With a soft moan, she closed her eyes and yielded to his sensuous gift, twining her fingers through his silky black hair.

Soon her feet were braced against the edge of the opposite seat, her gown was hitched up around her hips, and she held onto the coach’s looped leather hand straps for dear life while Robert took her with his fingers and consumed her with his tongue. She lifted her hips, moving with him, all her inhibitions melting in the steamy heat of the summer night. His rhythm quickened, matching her need, soaring her to new altitudes of wicked bliss.

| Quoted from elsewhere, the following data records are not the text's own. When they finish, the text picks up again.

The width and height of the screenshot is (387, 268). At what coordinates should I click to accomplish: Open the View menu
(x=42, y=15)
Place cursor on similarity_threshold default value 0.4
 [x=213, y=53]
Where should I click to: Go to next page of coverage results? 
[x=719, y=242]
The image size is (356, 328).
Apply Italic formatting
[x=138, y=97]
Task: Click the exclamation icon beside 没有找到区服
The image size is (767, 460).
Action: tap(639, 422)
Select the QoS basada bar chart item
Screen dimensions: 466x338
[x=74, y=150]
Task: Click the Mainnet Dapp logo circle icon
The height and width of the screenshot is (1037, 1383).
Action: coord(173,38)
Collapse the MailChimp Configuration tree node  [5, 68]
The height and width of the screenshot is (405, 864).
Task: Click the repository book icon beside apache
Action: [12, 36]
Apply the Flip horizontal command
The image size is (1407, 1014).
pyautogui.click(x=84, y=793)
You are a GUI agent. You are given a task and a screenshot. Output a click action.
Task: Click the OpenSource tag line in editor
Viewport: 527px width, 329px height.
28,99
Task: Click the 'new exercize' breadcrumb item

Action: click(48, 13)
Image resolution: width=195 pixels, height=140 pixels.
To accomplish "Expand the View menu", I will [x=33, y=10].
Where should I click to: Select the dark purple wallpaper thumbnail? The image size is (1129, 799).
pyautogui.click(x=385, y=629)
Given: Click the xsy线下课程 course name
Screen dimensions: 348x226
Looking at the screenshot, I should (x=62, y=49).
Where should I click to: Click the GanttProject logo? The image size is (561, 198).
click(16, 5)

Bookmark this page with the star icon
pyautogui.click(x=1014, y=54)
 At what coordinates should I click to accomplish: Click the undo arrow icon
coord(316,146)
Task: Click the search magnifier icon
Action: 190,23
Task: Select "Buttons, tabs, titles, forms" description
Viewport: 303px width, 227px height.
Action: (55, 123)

He stopped, his hands shaking as he reached for his falls, his clean-shaved chin glistening in the moonlit dark. “I have to have you. Now.”

Immediately a frisson of panic slid through her veins.
Not that.
She wasn’t ready. She planted her hand on his chest, holding him back. She winced to deny him but prayed he wouldn’t be angry. “Darling, n-not in the coach. Not for our first time together, please?”

He dropped his head back and let out a groan of agonized frustration.

“Oh, my sweet man,” she whispered, enfolding him between her legs as she ran her hand down his body and cupped the swollen, steely hardness that strained against his snug silk breeches. “May I, Your Grace?” she asked with a coy glance at his face. At his low, lusty growl of desire, she shoved him back into his seat and took charge.

By the time the town coach rolled to a halt in front of Knight House, Robert and she climbed out, trying to reclaim a shred of dignity.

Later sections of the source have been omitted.